SOURCE PASSAGE:
^^^^

Disable GC entirely

Jacob Carlborg doob at me.com
Mon Apr 8 00:35:58 PDT 2013


On 2013-04-08 06:30, Manu wrote:

> I wonder if UDA's could be leveraged to implement this in a library?
> UDA's can not permute the type, so I guess it's impossible to implement
> something like @noalloc that behaves like @nothrow in a library...
> I wonder what it would take, it would be generally interesting to move
> some of the built-in attributes to UDA's if the system is rich enough to
> express it.
>
> As a side though though, the information about whether a function can
> allocate could be known implicitly by the compiler if it chose to track
> that detail. I wonder if functions could gain a constant property so you
> can assert on that detail in your own code?
> ie:
>
> void myFunction()
> {
>    // does stuff...

^^^^

DATA LISTING:
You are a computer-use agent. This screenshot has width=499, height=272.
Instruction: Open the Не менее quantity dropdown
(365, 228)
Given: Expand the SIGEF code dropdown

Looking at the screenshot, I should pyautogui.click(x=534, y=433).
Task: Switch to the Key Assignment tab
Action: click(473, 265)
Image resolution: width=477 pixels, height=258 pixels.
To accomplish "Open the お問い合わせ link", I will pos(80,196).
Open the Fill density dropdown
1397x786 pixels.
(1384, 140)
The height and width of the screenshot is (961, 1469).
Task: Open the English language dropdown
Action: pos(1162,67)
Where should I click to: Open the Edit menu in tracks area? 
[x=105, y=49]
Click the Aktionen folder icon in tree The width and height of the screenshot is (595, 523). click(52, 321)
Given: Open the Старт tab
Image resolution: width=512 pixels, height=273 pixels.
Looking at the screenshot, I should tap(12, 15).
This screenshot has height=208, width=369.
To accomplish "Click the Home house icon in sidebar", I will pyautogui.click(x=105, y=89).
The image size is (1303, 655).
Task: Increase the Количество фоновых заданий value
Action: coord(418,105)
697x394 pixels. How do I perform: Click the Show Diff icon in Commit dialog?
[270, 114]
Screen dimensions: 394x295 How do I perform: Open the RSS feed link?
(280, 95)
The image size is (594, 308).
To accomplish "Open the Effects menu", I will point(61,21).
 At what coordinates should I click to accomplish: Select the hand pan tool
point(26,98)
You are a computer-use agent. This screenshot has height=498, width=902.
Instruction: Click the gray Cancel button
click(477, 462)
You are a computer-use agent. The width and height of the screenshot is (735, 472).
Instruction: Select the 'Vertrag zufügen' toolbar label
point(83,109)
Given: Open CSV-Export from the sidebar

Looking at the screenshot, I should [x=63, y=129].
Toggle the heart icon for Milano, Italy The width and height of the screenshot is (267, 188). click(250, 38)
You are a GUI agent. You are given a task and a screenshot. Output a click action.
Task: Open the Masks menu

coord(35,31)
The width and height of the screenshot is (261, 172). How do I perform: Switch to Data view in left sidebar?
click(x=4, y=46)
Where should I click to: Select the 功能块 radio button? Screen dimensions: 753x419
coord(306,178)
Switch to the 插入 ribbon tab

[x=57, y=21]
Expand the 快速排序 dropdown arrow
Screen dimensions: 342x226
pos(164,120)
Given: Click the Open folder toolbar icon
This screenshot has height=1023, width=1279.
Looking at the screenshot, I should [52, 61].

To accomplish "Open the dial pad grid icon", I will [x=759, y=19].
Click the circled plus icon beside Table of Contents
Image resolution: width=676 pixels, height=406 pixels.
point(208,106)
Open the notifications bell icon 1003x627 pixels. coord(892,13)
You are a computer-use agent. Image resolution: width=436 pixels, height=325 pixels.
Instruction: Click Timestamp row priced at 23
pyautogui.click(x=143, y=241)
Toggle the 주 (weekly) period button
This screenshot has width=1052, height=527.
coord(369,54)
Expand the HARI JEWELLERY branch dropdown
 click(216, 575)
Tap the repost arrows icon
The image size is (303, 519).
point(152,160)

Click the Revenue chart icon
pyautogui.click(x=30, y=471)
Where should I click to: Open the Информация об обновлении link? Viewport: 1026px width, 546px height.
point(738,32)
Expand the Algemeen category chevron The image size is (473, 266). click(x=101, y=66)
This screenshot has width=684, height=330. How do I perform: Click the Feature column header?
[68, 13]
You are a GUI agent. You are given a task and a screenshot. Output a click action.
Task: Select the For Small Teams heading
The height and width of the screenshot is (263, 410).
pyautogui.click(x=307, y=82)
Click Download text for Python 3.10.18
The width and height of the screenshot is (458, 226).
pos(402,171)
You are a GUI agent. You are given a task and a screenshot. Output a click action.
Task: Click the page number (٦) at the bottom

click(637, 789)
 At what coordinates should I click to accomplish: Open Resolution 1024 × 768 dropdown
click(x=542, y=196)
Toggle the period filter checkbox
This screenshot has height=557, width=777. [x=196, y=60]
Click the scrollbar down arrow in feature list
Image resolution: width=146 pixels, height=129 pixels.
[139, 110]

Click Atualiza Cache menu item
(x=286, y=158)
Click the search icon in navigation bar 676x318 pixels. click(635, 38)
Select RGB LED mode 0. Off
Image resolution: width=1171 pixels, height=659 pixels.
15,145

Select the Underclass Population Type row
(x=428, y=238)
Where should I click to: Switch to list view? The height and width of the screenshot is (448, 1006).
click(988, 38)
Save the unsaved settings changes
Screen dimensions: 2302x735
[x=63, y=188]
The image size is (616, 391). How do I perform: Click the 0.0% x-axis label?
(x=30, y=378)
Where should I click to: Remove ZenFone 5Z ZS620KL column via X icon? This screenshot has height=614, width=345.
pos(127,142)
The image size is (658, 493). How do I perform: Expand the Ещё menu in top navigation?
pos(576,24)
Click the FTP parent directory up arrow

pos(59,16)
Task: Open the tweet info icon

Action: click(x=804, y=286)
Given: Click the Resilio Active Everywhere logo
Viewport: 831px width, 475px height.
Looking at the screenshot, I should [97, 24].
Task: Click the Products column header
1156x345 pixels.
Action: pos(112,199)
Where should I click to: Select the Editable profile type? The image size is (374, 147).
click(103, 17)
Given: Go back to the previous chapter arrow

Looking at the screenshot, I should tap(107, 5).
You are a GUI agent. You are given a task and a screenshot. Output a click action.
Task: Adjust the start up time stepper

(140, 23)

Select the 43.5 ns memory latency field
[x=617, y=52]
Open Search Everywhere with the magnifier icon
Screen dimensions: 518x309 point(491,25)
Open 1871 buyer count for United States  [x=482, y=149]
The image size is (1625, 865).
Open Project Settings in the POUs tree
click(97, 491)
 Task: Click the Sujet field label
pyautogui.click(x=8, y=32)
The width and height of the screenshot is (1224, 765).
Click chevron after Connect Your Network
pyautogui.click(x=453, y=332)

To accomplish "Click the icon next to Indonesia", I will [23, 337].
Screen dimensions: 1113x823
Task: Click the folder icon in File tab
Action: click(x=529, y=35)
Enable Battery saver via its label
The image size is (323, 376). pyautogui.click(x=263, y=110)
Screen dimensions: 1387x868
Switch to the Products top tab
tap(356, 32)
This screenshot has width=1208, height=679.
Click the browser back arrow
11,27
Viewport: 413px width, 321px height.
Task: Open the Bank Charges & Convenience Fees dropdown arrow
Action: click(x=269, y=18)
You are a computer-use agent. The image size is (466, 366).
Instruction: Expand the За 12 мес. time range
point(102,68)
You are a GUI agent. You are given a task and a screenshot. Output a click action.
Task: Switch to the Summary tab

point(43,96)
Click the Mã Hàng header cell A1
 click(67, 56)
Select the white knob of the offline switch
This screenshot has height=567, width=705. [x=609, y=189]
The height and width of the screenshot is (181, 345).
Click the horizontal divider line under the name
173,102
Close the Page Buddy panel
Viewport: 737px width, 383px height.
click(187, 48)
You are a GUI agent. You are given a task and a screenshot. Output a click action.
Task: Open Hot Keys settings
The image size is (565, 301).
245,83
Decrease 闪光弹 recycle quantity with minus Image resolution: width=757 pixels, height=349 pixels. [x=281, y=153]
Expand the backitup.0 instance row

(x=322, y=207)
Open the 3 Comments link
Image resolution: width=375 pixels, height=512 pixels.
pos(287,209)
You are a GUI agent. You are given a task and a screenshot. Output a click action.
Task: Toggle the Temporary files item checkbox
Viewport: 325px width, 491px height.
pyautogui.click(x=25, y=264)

^^^^

TASK TO COMPLETE:
In the mailing list post, what attribute does Manu guess would be impossible to implement in a library because UDA's cannot permute the type? The data is material of its own, apart from the mailing list post.

CORRECT RESULT:
Something like @noalloc that behaves like @nothrow.